- **EXCERPT**
22 July 2020 by Naomi Clifford Leave a Comment

Gladys Blagden before her wedding to Arthur James Lush in 1918.

In June 1918 Gladys Frances Alwine Blagden’s wedding to Captain Arthur James Lush at Holy Trinity Church, Brompton Road was featured on the front page of The Sketch magazine (above). Arthur returned to civilian life after the war and Gladys embarked on the typical life of a well-to-do young wife, producing two daughters. The elder of them, Vivien, won dozens of prizes at shows and gymkhanas across the Home Counties.

In 1939, while Arthur and their younger daughter remained at their home at Little Court, Godstone, Gladys, now 43, lived at King’s Court, Chelsea with the now 18-year-old Vivien, a buyer for Marks and Spencer. They both volunteered for the London Auxiliary Ambulance Service, Gladys as a driver and Vivien as an attendant, and were probably assigned to the King’s Road station.

While it was not unknown for family groups to volunteer together – the 3 Morgan sisters, Blenda, Gerda and Carol, all single and of independent means, did so – I found only this one mother-and-daughter combination in Chelsea.

The entry level for driver was low – a licence and an on-the-spot test driving around the streets with a bucket of water in the footwell. Basically, if not too much slopped out, you were in. Once assigned to a station, there was training in first aid, midwifery, gas attacks, infectious diseases, and so on, as well as mechanics. Crews, however grand their bloodline, were expected to scrub out and maintain their vehicles themselves.

- **THINGS TO DO**
#1 In the Gladys Blagden excerpt, what role did Vivien take in the London Auxiliary Ambulance Service?
#2 Retype the Gladys Blagden excerpt from "22 July 2020" up to and including "the Home Counties.".
#3 Continue the Gladys Blagden excerpt from where it stops.

- **DATASET EXCERPTS**
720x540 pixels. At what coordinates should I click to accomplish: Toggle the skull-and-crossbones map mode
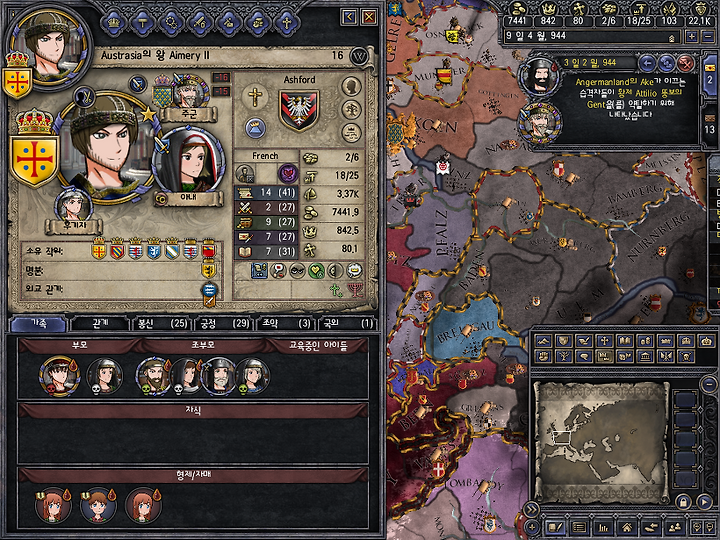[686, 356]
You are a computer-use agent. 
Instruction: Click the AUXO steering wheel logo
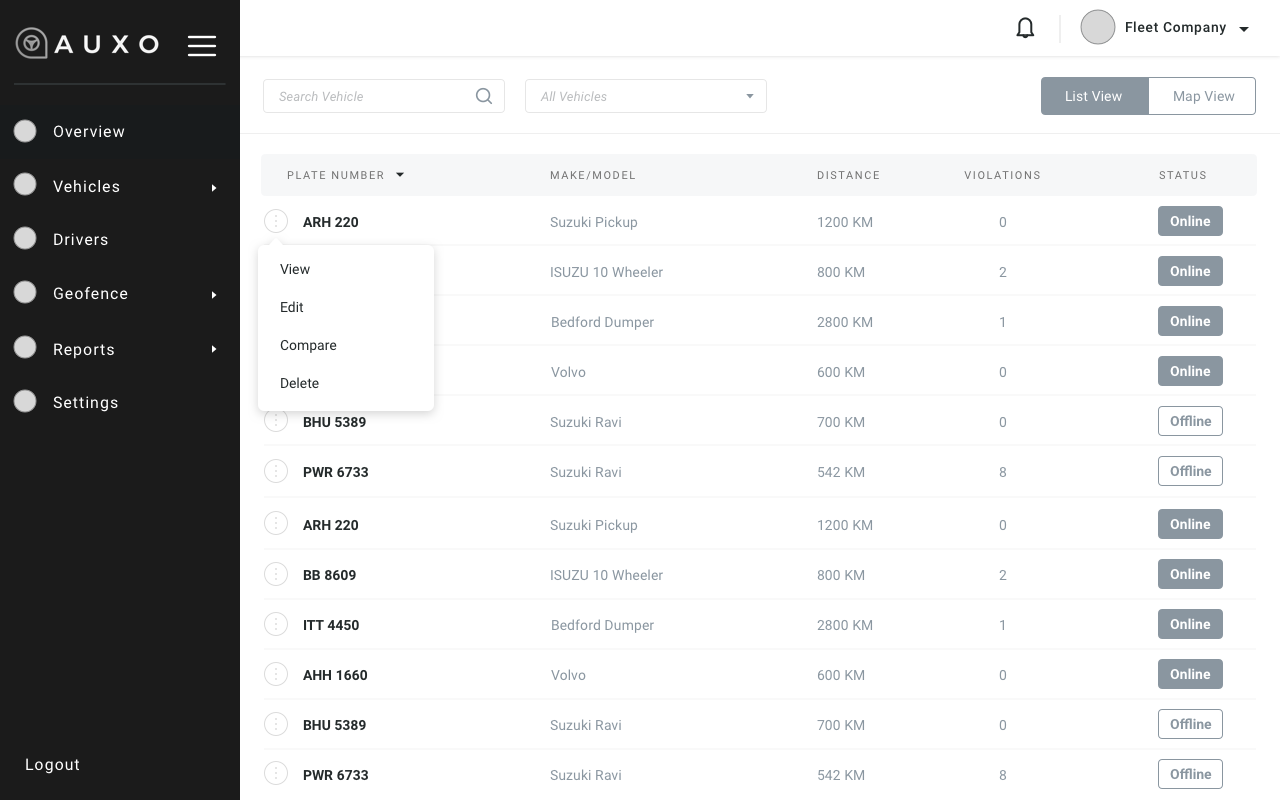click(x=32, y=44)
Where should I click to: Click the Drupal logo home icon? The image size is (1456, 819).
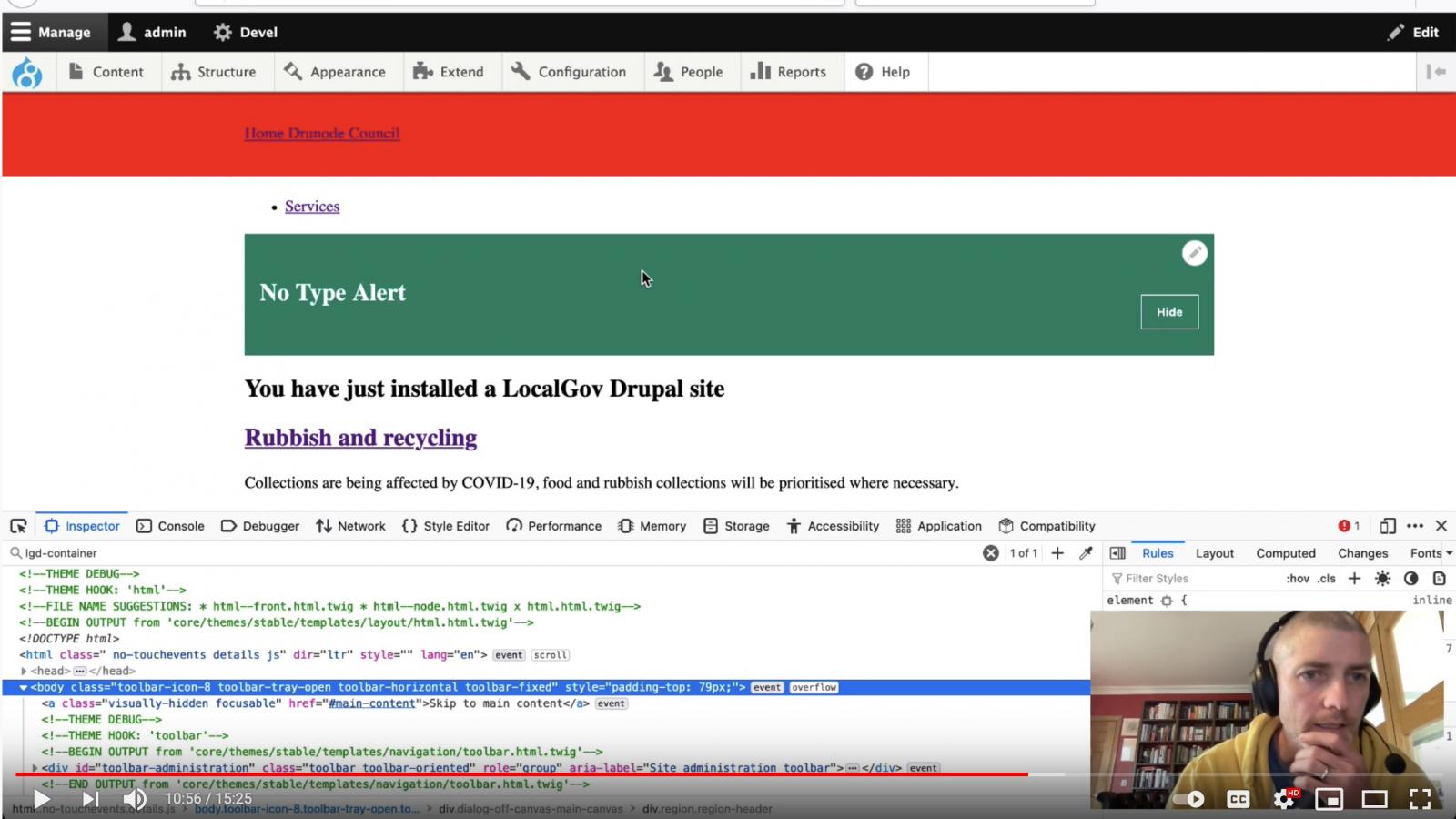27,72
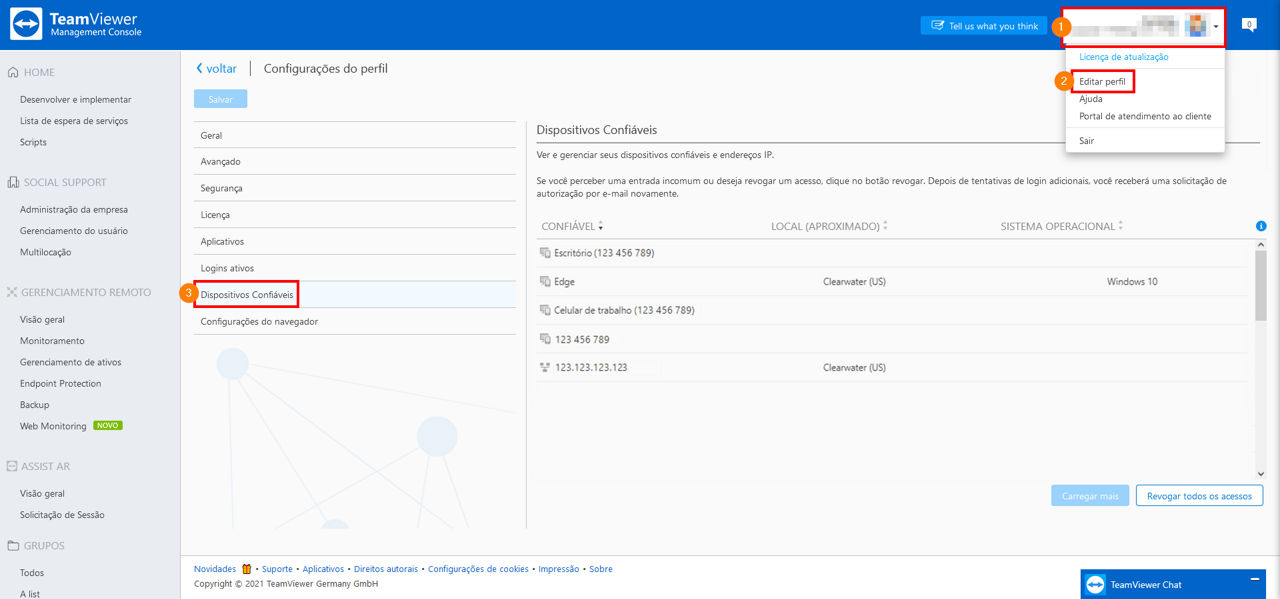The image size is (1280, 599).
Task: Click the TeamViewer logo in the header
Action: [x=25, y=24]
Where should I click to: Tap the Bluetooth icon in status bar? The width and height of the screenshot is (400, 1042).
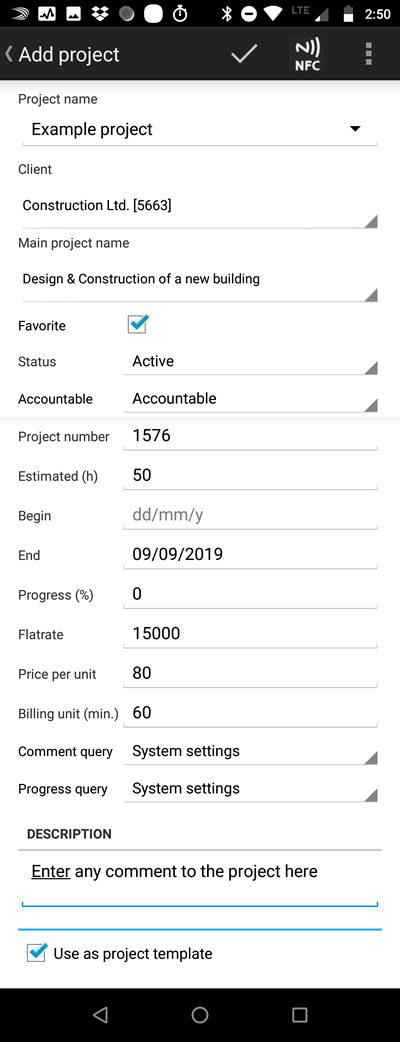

- **ANSWER SET**
#1 She served as an attendant.

#2
22 July 2020 by Naomi Clifford Leave a Comment

Gladys Blagden before her wedding to Arthur James Lush in 1918.

In June 1918 Gladys Frances Alwine Blagden’s wedding to Captain Arthur James Lush at Holy Trinity Church, Brompton Road was featured on the front page of The Sketch magazine (above). Arthur returned to civilian life after the war and Gladys embarked on the typical life of a well-to-do young wife, producing two daughters. The elder of them, Vivien, won dozens of prizes at shows and gymkhanas across the Home Counties.

#3
Vivien Lush (left) on ‘Nancy’ and her cousin June Blagden on ‘Black Beauty’ in the children’s riding classes at the Oxted Horse Show. The Courier, 7 September 1928.

Attendants accompanied the casualties on their often perilous journeys to hospital or the first aid station. They would sometimes sit on the floor in the back of the van, which had been fitted out with wooden bunks, and comfort the injured or hold the hands of the dying.

In 1943, Vivien married Alfred Bernard Alexander, a Jewish refugee ENT surgeon. Perhaps they met at Guy’s Hospital, where Alfred was working. Their marriage seems to have been one of those short-lived unions in which people pressed together by circumstance fall away when life changes. I have not traced a divorce but in 1971 he married again.
Gladys died in 1971, Vivien four years later.